Before your feet stumble upon the dark mountains
It is difficult to imagine a more perilous situation than that of a man overtaken by darkness among the mountains of the East. The face of the sky has become suddenly blackened with clouds; the serene light of the stars guides his feet no more; the warring elements threaten his immediate destruction; and, without guide to conduct or friend to comfort him, he can do nothing but anticipate ruin. Should he sit down, he may perish under the cold; should he advance, rocks and precipices rise everywhere around; and, to increase his horror, the wild beasts of the forest fill up with their prolonged roar the pauses of the storm. But if he has himself rushed causelessly upon his fate; if, notwithstanding that, toward evening's close, he had been assured, by those who knew them well, that all the prognostics of an immediate storm were gathering in the sky, he gave an incredulous ear to the intimation; if, notwithstanding that there were offered to him the hospitalities of a cheerful dwelling; if he still persisted in his own determination; and if, on finding that his purpose was inflexible, an experienced guide was offered to conduct him, whose services he sullenly rejected; — then, indeed, can we easily understand how the remembrance of these things will occasion only additional agony at every moment when his "feet stumble on the dark mountains," and that, to the other horrors of his perilous state, there will be superadded the bitterest self-reproach for his own infatuation. Yet all this, as the metaphor under consideration suggests to us, is but a faint emblem of the sinner's wretchedness. To him there is a day of grace; but it too, if unimproved, is succeeded by a night of darkness, and thick gloom. If uncovered by that pavilion which God has erected, he must wander as an outcast on the mountains, uncheered by heaven's mercy. Hence the earnest counsel of the prophet, "Give glory to the Lord your God," etc.

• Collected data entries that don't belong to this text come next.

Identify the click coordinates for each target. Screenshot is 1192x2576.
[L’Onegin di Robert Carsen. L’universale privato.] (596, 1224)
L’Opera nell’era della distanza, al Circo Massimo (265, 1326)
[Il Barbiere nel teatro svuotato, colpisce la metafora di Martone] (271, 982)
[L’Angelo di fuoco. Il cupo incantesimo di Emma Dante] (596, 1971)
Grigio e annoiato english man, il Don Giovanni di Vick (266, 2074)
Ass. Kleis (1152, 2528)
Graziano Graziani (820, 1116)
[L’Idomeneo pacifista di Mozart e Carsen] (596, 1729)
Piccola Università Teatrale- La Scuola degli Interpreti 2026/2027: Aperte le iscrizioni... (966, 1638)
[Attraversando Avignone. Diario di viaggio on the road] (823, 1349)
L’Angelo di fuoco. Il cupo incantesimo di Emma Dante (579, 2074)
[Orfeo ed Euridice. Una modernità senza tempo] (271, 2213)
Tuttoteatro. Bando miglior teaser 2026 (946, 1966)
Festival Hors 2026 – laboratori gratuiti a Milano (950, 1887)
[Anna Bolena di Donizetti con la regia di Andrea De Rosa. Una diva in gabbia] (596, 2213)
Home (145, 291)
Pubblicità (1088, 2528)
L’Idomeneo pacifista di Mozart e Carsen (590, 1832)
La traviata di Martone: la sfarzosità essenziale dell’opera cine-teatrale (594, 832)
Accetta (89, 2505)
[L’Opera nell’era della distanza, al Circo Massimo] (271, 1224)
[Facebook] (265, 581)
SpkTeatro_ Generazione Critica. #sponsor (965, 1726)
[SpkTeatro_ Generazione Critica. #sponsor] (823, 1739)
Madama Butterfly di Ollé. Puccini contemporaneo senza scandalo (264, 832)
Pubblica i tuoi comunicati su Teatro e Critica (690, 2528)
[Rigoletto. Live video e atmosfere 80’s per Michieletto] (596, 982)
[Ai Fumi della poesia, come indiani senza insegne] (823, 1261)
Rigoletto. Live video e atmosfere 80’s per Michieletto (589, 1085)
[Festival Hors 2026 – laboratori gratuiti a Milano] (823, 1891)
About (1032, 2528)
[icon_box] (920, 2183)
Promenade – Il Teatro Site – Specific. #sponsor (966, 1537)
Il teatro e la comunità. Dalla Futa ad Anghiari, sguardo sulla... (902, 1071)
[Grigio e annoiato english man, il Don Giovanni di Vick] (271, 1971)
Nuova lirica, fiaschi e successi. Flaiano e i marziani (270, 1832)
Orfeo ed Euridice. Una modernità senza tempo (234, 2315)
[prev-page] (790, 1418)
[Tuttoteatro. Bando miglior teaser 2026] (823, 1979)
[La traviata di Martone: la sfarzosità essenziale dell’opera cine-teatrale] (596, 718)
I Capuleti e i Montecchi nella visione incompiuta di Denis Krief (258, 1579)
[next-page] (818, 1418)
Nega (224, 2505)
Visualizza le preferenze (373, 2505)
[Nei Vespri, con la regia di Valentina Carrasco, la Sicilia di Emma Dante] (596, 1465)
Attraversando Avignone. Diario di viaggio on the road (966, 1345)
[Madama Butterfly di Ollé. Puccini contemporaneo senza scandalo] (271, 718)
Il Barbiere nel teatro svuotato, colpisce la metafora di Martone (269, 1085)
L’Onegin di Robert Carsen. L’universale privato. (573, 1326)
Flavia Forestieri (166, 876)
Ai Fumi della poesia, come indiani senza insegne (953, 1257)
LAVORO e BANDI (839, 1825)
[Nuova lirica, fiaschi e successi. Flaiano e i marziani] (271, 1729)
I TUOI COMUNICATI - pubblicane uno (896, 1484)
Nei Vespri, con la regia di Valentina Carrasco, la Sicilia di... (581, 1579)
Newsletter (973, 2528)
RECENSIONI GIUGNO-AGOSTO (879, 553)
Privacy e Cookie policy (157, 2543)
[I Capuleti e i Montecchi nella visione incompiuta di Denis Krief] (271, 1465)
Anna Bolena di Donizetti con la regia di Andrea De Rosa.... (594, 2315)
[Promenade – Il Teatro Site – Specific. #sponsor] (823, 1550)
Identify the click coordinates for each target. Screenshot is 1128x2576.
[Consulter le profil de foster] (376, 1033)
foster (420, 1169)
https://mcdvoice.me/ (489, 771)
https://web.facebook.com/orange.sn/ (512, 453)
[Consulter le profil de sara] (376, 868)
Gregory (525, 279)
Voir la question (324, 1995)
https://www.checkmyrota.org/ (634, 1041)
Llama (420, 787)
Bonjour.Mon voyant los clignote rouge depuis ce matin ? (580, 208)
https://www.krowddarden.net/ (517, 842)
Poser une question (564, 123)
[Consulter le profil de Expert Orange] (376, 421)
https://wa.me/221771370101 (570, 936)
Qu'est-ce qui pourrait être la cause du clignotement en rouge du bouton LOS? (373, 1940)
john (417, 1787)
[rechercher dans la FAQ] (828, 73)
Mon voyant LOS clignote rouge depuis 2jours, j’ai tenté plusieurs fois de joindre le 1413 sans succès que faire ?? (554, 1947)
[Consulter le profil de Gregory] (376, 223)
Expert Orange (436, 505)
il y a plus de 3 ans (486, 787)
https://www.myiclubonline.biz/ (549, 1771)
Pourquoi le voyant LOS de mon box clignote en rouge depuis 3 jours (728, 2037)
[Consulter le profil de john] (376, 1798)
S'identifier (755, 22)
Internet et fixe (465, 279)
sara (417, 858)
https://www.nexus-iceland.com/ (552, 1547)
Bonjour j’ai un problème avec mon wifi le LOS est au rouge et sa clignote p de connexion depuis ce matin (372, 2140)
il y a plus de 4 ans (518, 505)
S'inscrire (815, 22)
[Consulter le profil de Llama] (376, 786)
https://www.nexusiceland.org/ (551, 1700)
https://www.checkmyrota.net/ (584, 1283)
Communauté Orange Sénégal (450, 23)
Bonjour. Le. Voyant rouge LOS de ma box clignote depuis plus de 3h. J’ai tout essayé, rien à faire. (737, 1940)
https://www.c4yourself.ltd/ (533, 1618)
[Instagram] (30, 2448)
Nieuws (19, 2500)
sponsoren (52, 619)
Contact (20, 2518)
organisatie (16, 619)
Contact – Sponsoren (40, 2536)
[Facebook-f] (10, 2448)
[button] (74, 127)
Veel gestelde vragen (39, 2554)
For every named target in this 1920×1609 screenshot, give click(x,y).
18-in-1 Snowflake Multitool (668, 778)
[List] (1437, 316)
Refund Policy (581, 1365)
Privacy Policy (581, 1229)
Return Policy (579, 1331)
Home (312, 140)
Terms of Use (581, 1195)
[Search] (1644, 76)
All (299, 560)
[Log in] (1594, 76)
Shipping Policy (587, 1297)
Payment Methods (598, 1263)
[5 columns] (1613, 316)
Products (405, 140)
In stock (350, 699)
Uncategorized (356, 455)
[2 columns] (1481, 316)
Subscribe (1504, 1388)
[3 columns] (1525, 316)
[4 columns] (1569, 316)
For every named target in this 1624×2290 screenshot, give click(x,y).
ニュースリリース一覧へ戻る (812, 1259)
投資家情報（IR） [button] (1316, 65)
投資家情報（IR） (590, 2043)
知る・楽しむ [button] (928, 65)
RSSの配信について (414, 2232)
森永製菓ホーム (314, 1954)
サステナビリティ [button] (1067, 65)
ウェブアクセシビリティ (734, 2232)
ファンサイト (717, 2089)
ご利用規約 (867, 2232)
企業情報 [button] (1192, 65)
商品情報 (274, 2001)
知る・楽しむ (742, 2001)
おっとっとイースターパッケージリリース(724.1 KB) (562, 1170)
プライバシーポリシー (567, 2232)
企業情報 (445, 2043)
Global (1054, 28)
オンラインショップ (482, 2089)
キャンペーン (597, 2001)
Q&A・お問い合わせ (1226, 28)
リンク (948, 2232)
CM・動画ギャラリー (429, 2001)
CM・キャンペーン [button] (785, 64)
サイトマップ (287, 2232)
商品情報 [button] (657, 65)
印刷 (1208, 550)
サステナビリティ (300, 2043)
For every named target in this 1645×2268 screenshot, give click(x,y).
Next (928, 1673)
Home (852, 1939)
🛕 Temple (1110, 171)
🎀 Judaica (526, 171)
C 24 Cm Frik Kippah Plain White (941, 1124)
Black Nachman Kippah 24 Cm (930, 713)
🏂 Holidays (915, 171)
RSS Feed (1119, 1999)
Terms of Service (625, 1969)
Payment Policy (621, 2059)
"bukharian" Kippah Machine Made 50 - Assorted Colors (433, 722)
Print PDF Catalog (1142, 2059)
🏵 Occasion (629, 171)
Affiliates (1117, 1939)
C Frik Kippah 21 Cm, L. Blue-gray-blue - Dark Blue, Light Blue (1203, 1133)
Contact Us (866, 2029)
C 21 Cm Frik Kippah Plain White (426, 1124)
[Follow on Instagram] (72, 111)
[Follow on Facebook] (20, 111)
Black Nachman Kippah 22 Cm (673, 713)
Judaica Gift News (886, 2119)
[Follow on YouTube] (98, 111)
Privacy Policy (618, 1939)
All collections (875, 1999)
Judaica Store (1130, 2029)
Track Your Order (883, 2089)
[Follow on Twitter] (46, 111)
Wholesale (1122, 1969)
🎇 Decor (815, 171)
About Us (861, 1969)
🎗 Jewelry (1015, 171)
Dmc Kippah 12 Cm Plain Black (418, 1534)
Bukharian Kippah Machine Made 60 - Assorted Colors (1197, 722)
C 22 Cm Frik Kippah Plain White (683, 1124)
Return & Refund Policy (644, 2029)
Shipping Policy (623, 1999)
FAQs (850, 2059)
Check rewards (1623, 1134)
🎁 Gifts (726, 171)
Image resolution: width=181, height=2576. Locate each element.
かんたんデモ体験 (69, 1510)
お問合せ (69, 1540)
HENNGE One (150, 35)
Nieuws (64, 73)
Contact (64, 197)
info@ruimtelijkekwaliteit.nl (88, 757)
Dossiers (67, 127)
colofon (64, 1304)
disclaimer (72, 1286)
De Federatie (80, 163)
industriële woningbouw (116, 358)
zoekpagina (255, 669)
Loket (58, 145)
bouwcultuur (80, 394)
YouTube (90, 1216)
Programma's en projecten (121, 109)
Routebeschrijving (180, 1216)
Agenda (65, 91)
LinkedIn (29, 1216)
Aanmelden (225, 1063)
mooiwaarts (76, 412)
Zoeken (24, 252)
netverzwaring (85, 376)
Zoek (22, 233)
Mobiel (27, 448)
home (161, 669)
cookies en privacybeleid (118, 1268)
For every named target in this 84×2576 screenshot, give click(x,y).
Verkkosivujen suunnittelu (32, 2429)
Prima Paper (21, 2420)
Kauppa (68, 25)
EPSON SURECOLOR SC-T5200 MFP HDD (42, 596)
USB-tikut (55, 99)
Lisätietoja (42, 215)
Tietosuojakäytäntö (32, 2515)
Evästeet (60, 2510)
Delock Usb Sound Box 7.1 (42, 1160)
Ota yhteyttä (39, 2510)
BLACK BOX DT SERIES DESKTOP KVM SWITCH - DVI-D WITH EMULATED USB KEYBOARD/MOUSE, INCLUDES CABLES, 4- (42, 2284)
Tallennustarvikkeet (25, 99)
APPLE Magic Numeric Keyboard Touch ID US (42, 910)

I. The darkness of AFFLICTION.

1. You are now happy, let us suppose, beyond many around you in the world. Your health is unimpaired, and your strength fails not. But where is your security that this state of things shall continue? May not the pestilence that walks in darkness creep silently into your midnight bed? Give now, then, glory to God ere health is taken from you, and you wander on the dark mountains of disease.

2. Or, it may be, your friendships and connections are all blessed of heaven. Now, then, give glory to God; for, sooner than you apprehend, the days of darkness may fall, and your happiness vanish as a dream. Those little ones who now cheer your dwelling may soon go to swell the congregation of the dead; or, worse even than that, some of them, fair as is now their early promise, may fall in temptation's hour into follies, or crimes, which shall make you wish rather that they had never been born.

3. Or, once more, your worldly circumstances are fair and flourishing. You have, if not great wealth, what is better, a competent portion of good things; and, while many cry for bread when there is none to give them, you have enough and to spare. But soon, perhaps, your substance shall be dissolved as snow, and your riches take to themselves wings as eagles. Now, then, "give glory to God," ere your feet stumble on the mountains of destitution.

II. The darkness of INSANITY. Ye whose reason is now sober, whose judgments are now clear, whose understandings are now acute and comprehensive, — are you sure that so they shall continue to the end? Did you never know any instance of a human creature, once as calm and rational as you, hurried as by a whirlwind into the vortex of insanity? Did you never know a case, where neither hereditary transmission, nor constitutional temperament, nor evil habits, could have made way for reason's loss? And where, then, is the security that yours shall not be the lot of those who call truth error, and error truth? That would be darkness indeed, yea, gross darkness, and the very shadow of death. Is it not wise, then, now to give glory to God, lest haply your feet should stumble on that dark mountain?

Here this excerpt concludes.